**Data in this exercise**
[Start]
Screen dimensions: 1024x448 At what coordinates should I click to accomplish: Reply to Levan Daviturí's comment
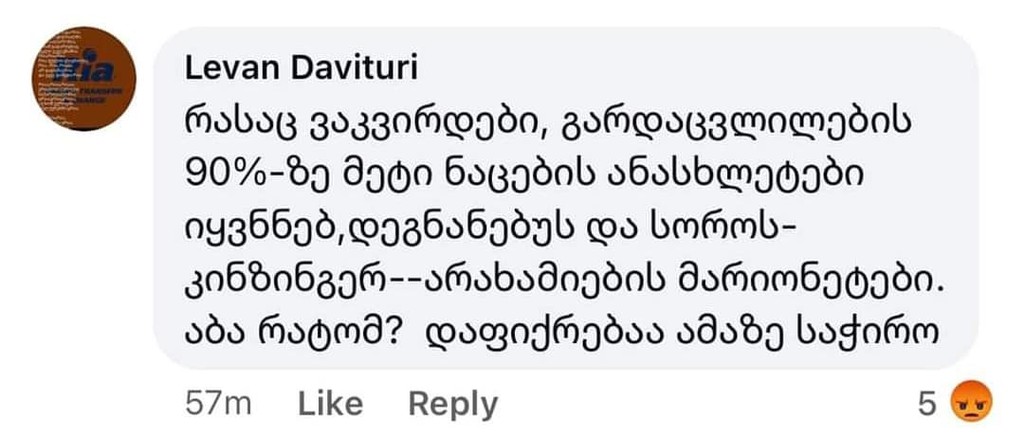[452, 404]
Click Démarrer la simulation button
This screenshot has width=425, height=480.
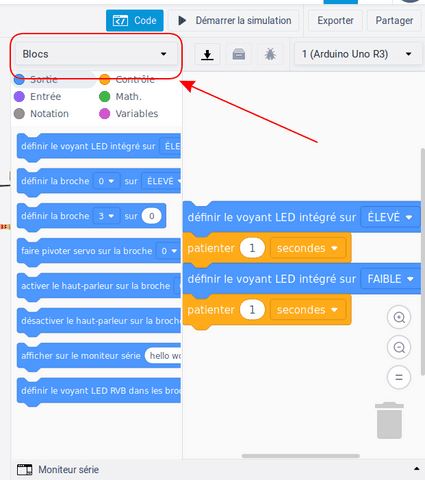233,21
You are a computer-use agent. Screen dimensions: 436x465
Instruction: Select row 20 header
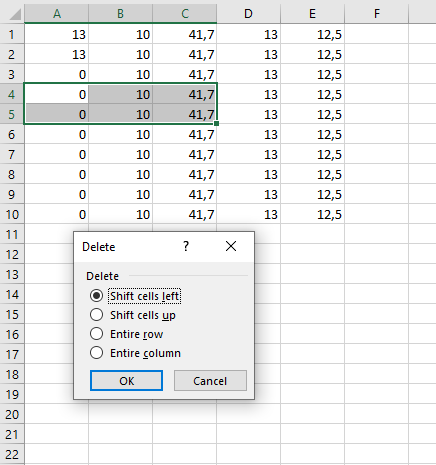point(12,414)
[End]
[Start]
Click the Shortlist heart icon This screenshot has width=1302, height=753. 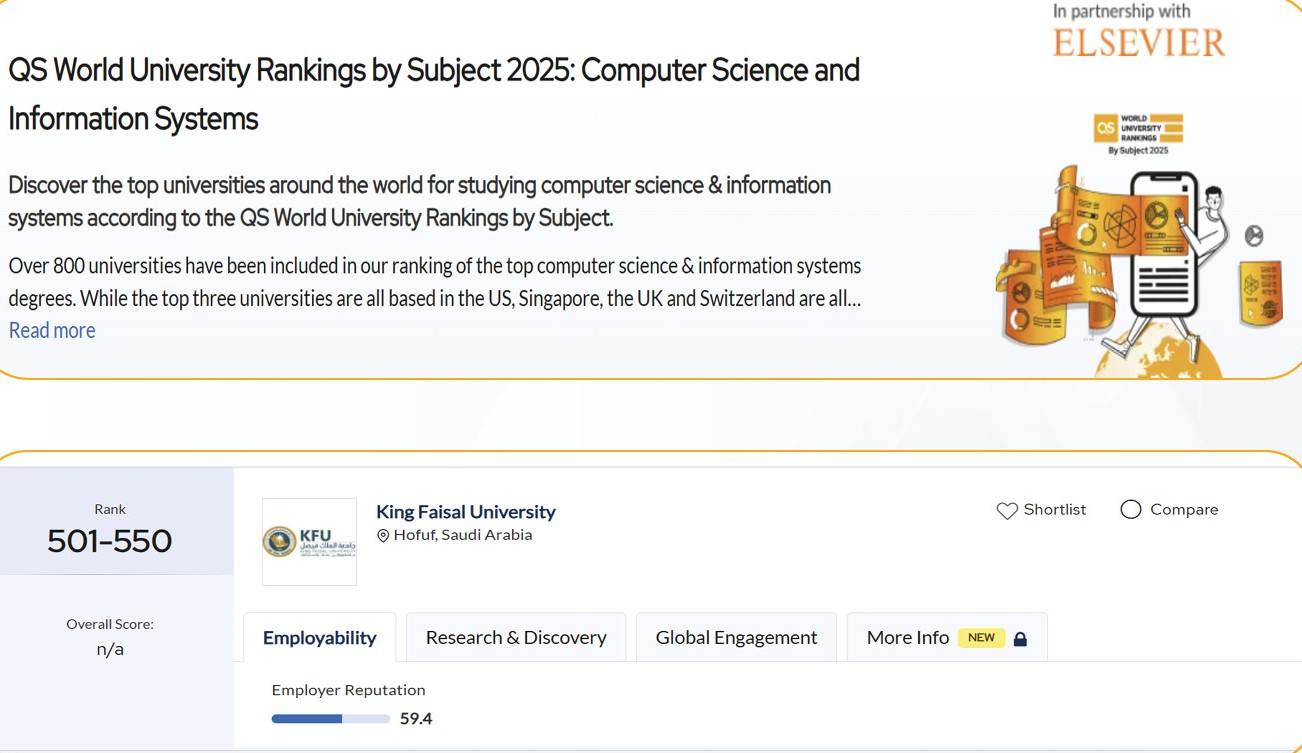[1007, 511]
[End]
**Your instructions**
Could you swap "header" for "label" in the material from the line with "You are a computer-use" up to and including the line with "point(12,414)", and give back only those lines with nothing else changed and the pictures left out?

**Written solution**
You are a computer-use agent. Screen dimensions: 436x465
Instruction: Select row 20 label
point(12,414)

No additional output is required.